== Lista de tareas ==
(A) Responde a partir del texto sobre el dictamen de los cuarenta doctores:
(i) ¿Cuántos doctores deliberaron sobre la cuestión?
(ii) ¿Qué obispo alzó su voz de protesta más que nadie?
(iii) ¿Qué doctores del dictamen no se retractaron?
(B) Copia el pasaje del texto sobre el dictamen que empieza en "Aunque el dictamen" y termina en "por el rey.", pero cambia "enérgicas" por "firmes".

== Bloque de texto ==
+-------+
Deliberaron sobre la cuestión cuarenta doctores, atendiendo sobre todo al primer punto, y respondieron taxativamente —entre ellos estaban Elias Dupin y Noel Alexandre— que no debía negarse la absolución en aquel caso.
Aunque el dictamen era privado, los jansenistas, gozosos, se apresuraron a lanzarlo a la publicidad con las firmas de los cuarenta doctores. Contra tan manifiesta violación de los decretos pontificios alzaron su voz de protesta algunos obispos, entre ellos Bossuet y, más que nadie, Fénelon. El Papa Clemente XI, por un Breve del 12 de febrero de 1703, condenó la respuesta sorbónica y urgió a Luis XIV a que tomase medidas enérgicas contra el jansenismo, que alzaba la cabeza con gesto revolucionario. Todos los doctores del dictamen se retractaron, menos el pertinaz Petitpied y Elias Dupin, que fueron desterrados por el rey.
+-------+
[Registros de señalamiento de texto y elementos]
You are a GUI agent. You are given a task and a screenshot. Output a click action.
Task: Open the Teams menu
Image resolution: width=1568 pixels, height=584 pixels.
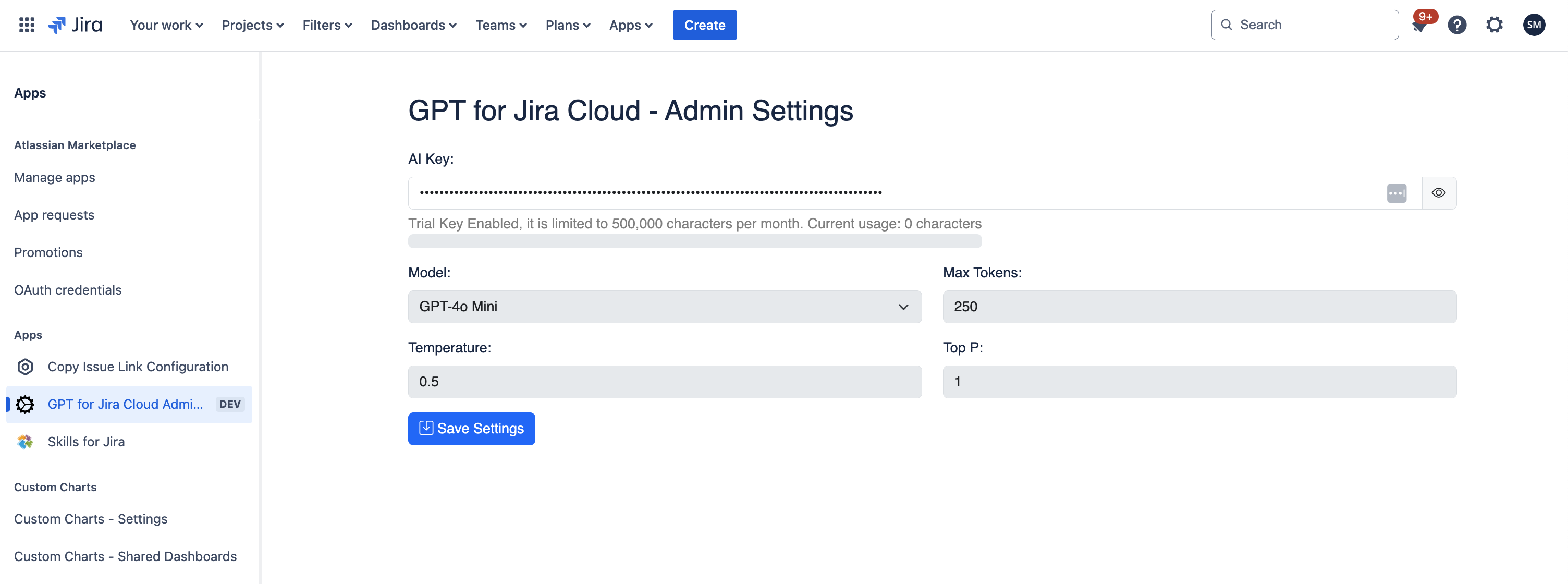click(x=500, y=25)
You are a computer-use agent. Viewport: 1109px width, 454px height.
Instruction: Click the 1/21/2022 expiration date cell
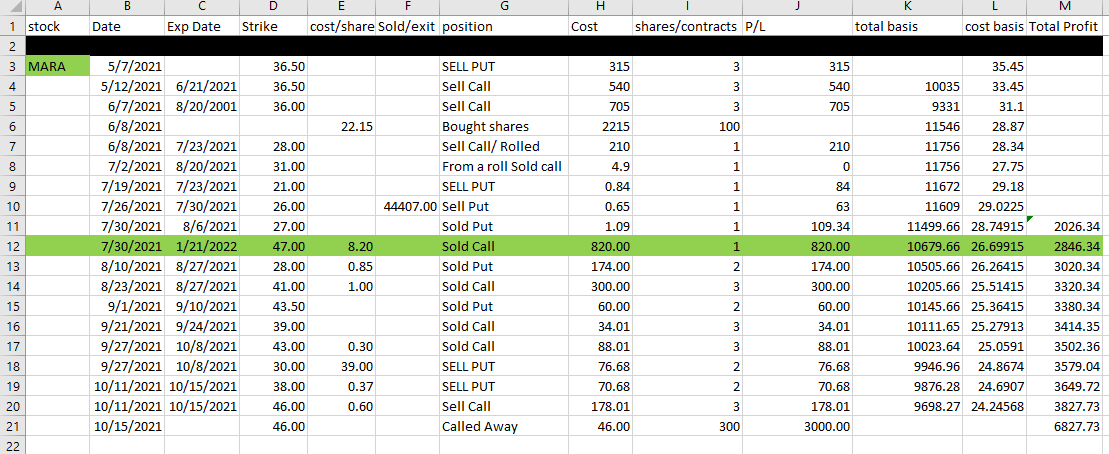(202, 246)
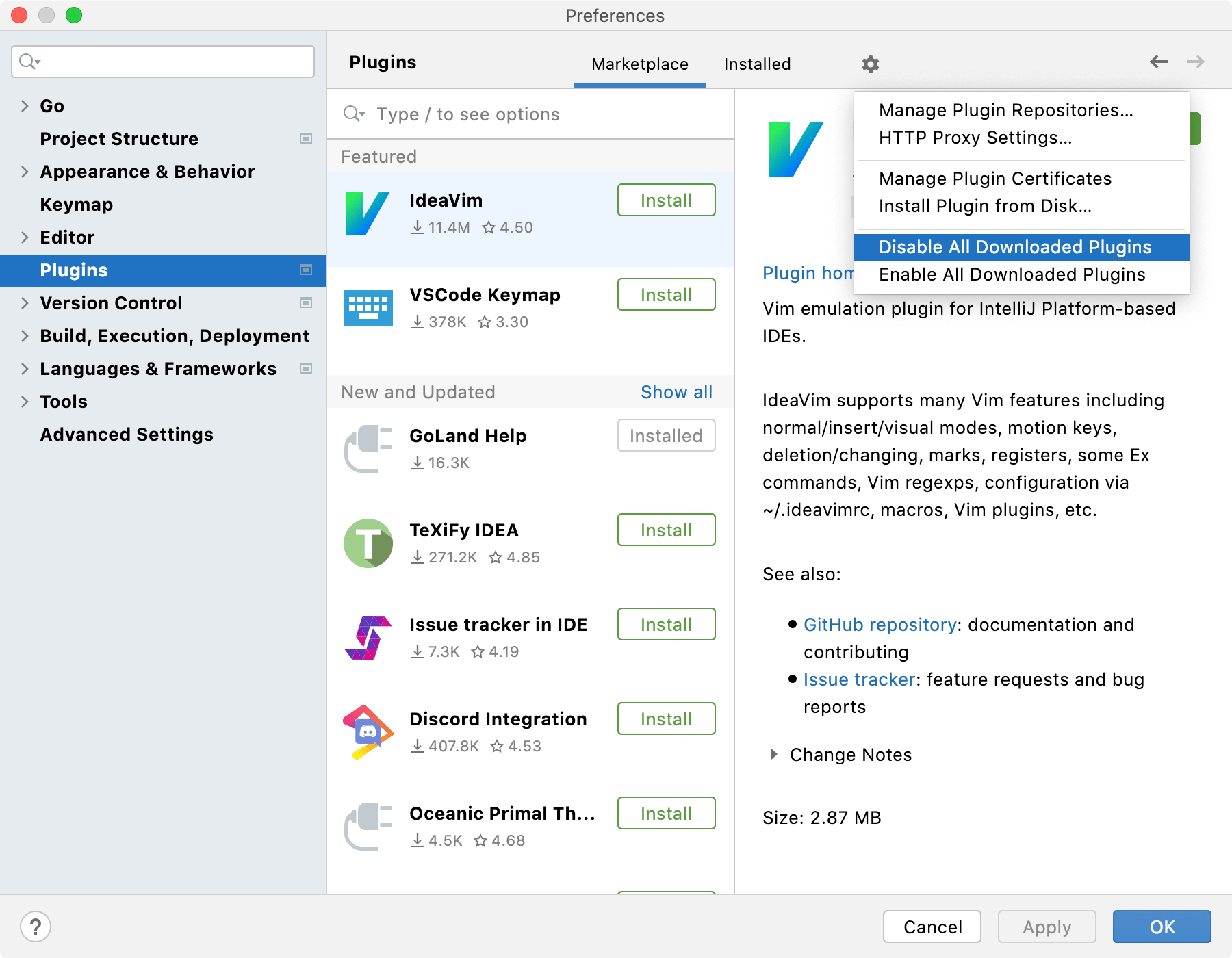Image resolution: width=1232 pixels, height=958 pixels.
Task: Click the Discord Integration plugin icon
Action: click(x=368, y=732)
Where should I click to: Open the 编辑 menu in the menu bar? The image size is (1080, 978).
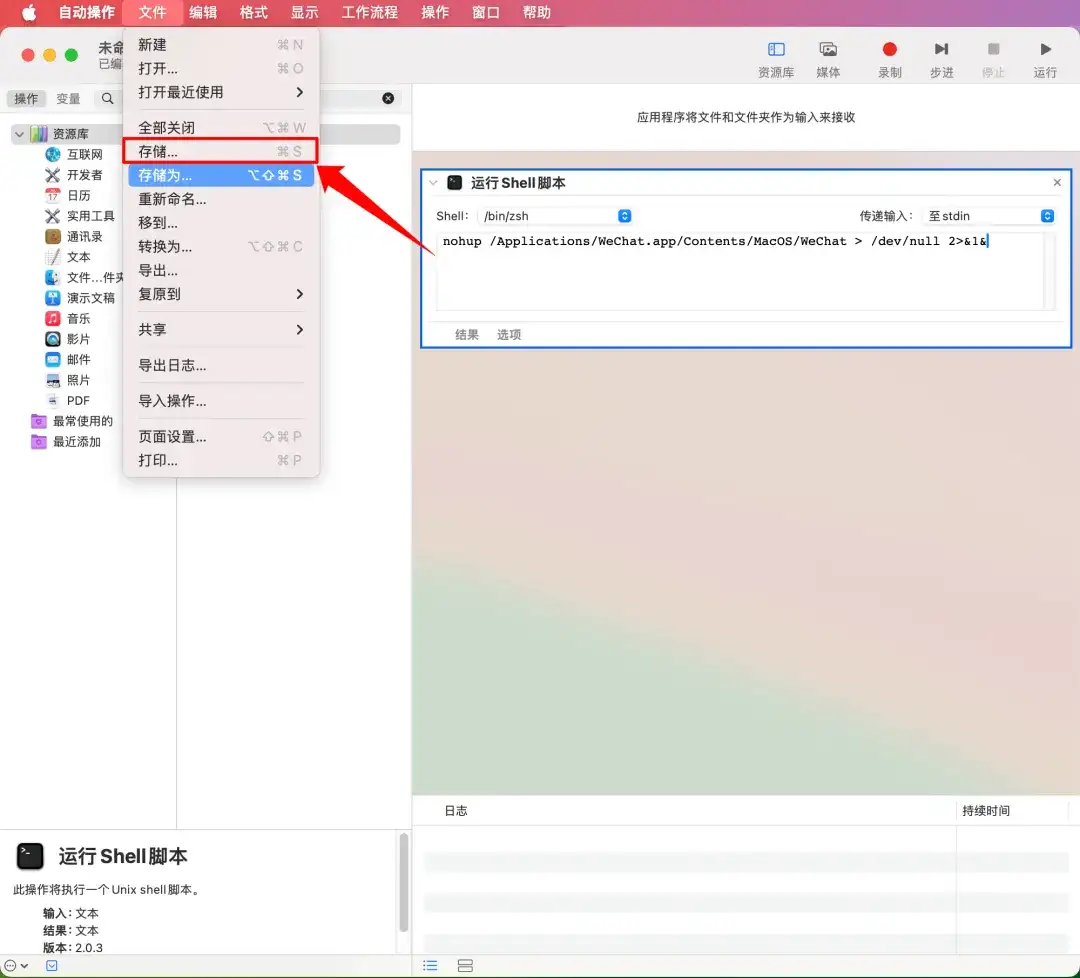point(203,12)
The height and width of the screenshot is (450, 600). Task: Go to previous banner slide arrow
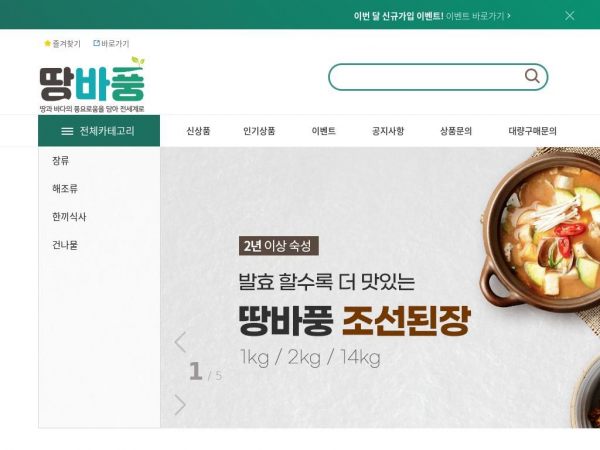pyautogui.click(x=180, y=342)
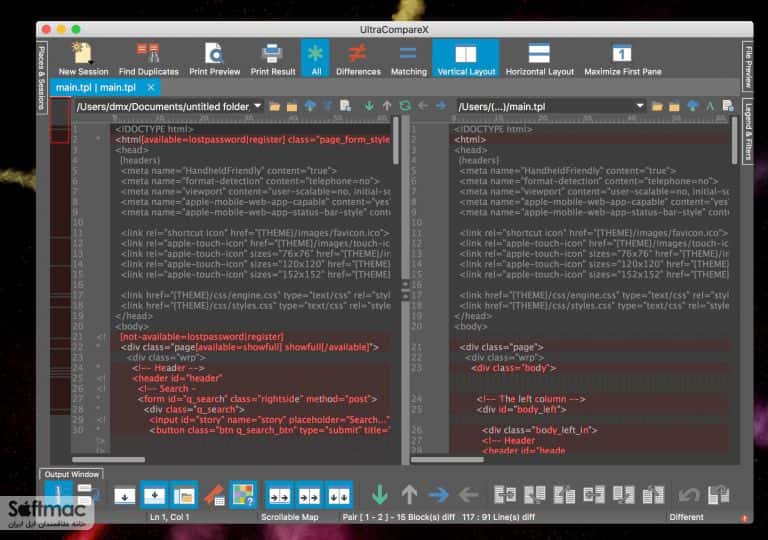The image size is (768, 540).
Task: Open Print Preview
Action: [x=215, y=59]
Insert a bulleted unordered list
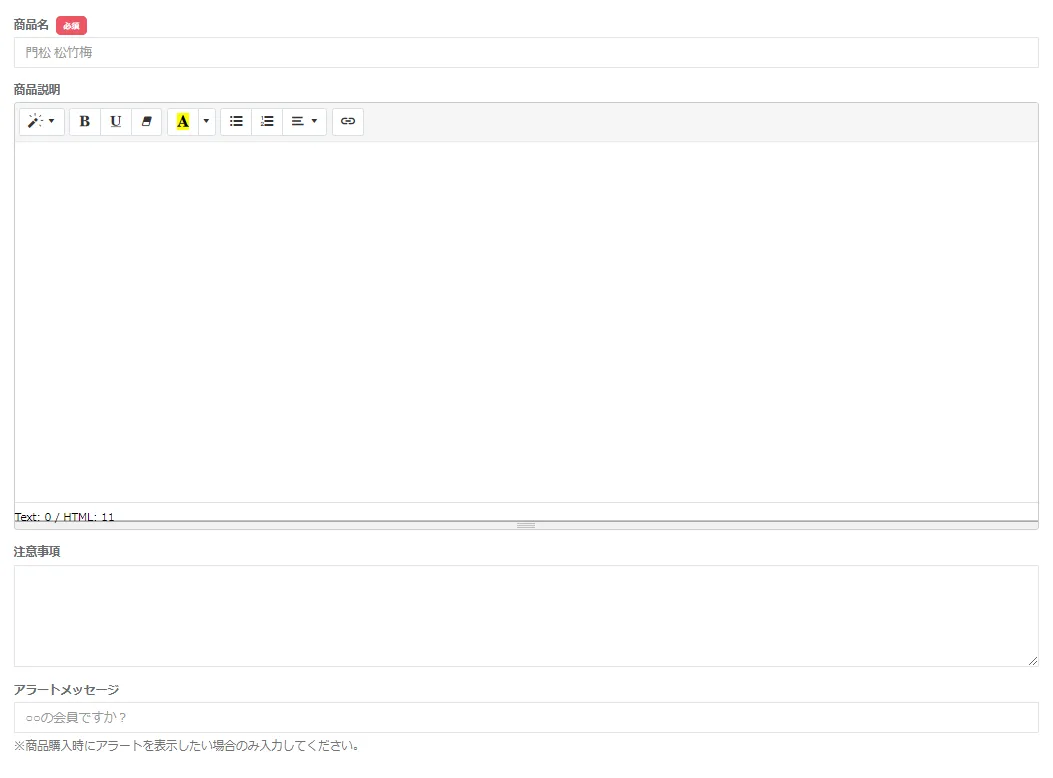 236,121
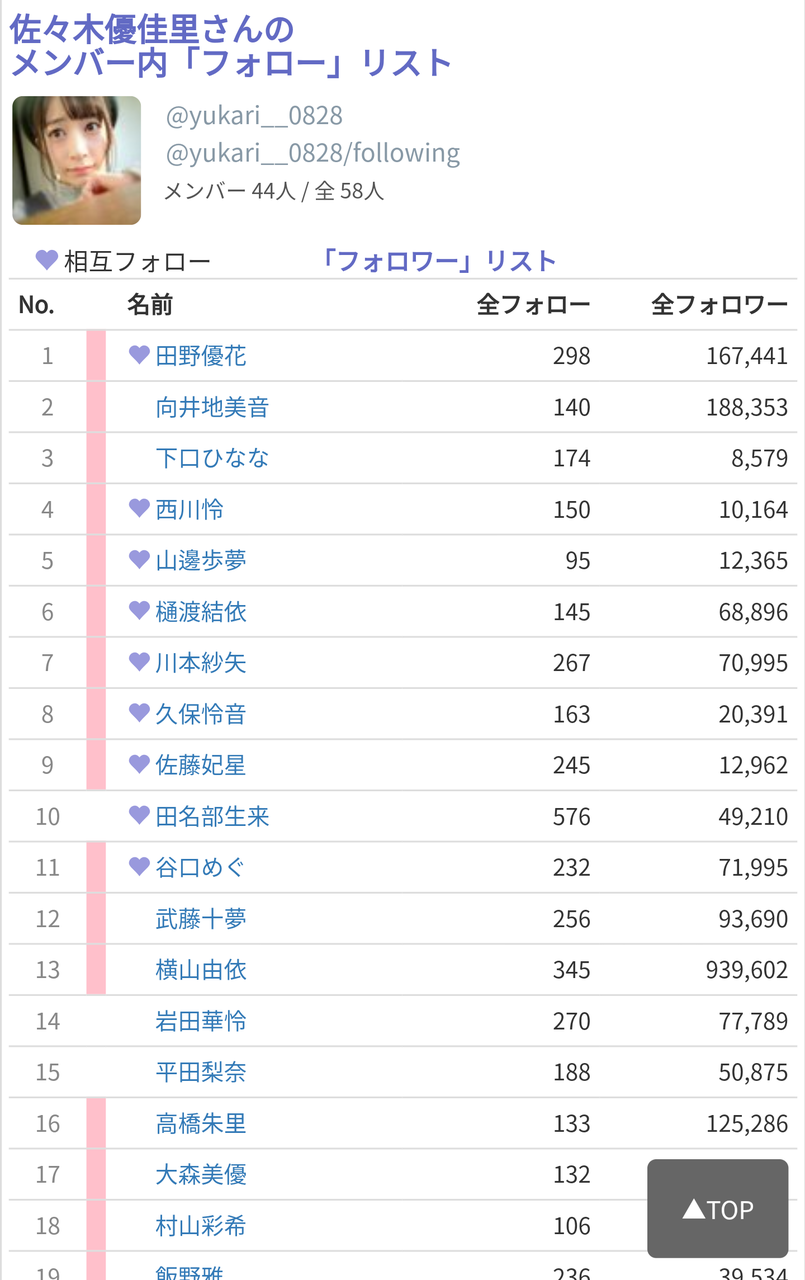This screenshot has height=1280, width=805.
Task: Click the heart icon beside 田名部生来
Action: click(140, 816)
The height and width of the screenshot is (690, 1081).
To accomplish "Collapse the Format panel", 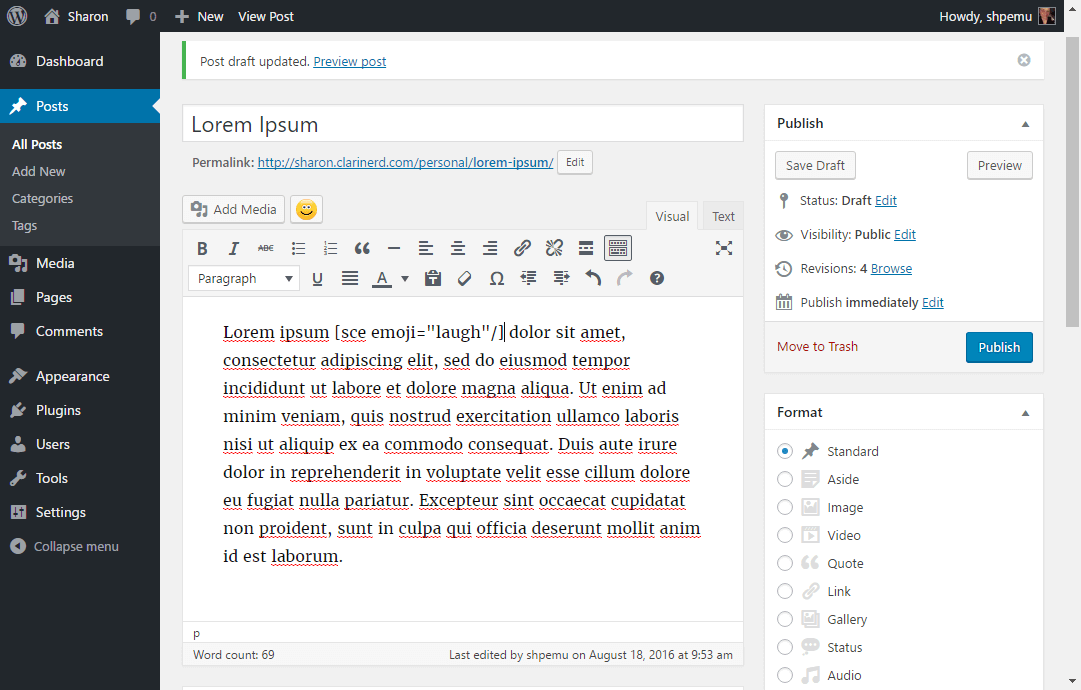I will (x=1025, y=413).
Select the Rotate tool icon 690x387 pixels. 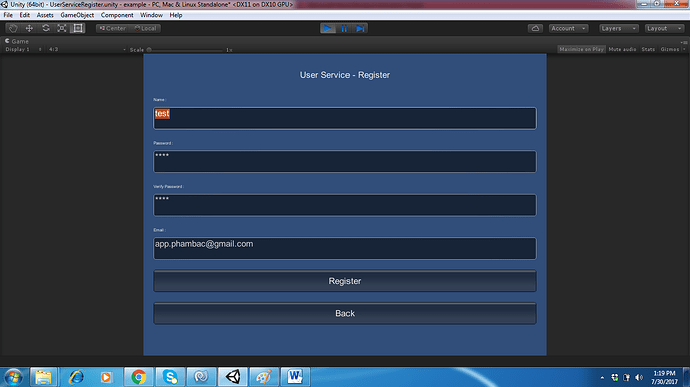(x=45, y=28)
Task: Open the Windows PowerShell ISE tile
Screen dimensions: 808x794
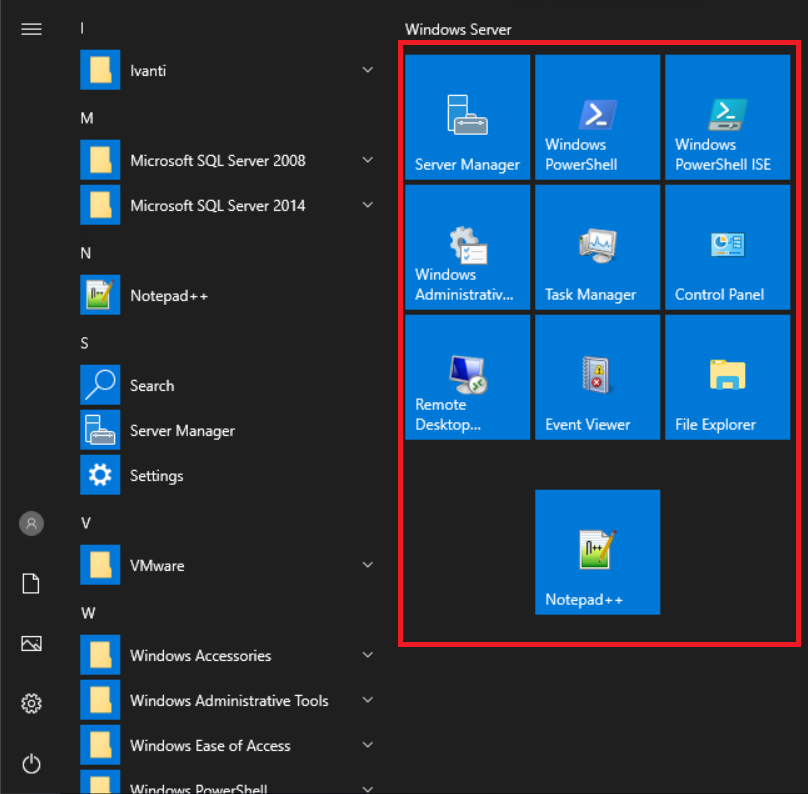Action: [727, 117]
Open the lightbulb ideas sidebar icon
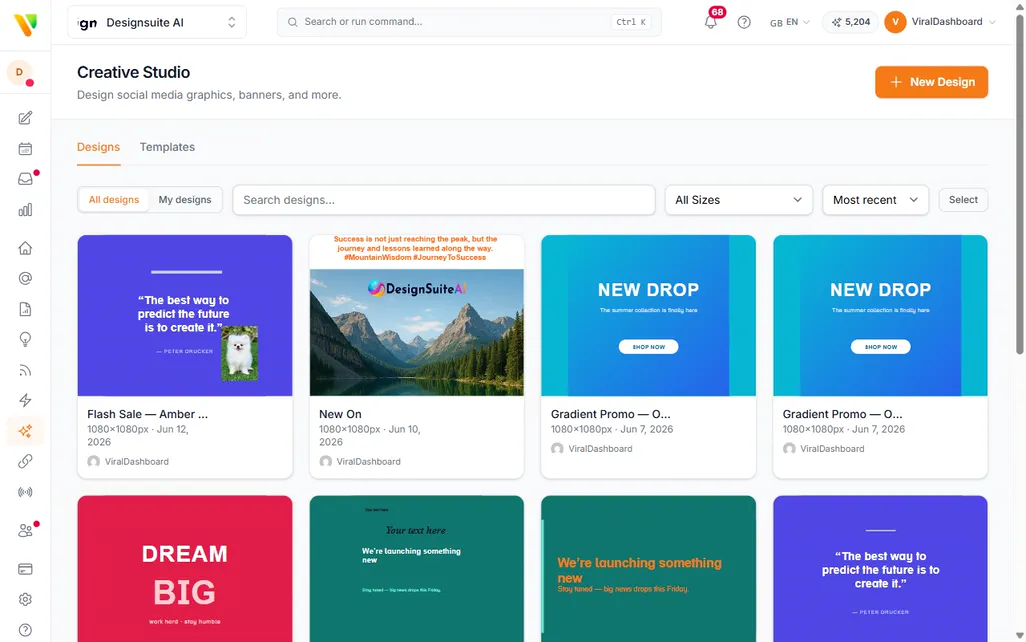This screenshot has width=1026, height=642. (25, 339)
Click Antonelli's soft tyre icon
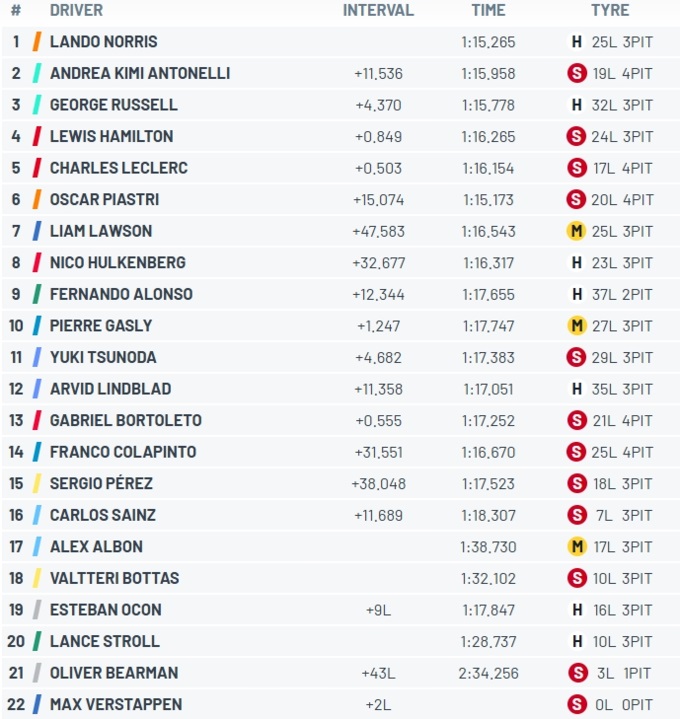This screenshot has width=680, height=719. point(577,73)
+-------+
== Resultados por tarea ==
(A)
(i) Cuarenta doctores.
(ii) Fénelon.
(iii) Petitpied y Elias Dupin.

(B)
Aunque el dictamen era privado, los jansenistas, gozosos, se apresuraron a lanzarlo a la publicidad con las firmas de los cuarenta doctores. Contra tan manifiesta violación de los decretos pontificios alzaron su voz de protesta algunos obispos, entre ellos Bossuet y, más que nadie, Fénelon. El Papa Clemente XI, por un Breve del 12 de febrero de 1703, condenó la respuesta sorbónica y urgió a Luis XIV a que tomase medidas firmes contra el jansenismo, que alzaba la cabeza con gesto revolucionario. Todos los doctores del dictamen se retractaron, menos el pertinaz Petitpied y Elias Dupin, que fueron desterrados por el rey.